→ About this exercise: Once every line below with "agent" has been counted, state the total and nothing else.

→ Data:
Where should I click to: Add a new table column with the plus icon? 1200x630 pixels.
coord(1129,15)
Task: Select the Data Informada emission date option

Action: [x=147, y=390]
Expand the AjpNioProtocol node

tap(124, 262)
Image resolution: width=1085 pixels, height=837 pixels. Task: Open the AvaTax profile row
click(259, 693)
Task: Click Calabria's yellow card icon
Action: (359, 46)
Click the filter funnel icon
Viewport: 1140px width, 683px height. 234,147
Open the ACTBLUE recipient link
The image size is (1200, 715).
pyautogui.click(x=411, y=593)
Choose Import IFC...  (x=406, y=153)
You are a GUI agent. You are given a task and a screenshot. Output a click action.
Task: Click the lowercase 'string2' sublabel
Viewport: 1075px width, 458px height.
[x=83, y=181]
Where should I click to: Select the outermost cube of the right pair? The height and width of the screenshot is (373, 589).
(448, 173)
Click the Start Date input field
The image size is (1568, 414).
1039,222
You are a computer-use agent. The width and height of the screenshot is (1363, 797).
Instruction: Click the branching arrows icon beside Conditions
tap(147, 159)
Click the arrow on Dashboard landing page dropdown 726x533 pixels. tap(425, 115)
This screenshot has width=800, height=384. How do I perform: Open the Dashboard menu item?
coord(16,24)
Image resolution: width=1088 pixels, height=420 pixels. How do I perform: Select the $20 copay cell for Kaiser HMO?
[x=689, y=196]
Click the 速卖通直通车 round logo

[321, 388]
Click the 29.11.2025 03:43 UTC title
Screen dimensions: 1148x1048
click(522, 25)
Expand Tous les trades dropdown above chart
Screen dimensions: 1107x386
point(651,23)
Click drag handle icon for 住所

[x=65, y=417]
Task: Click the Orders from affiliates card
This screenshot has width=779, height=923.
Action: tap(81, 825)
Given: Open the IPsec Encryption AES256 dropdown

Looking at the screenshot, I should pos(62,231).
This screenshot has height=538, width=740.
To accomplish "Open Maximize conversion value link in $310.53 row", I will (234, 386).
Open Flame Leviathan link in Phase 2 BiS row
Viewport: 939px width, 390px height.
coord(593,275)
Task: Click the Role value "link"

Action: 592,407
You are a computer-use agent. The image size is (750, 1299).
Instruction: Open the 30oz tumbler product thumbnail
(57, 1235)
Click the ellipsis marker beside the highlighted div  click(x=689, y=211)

→ Answer box: 3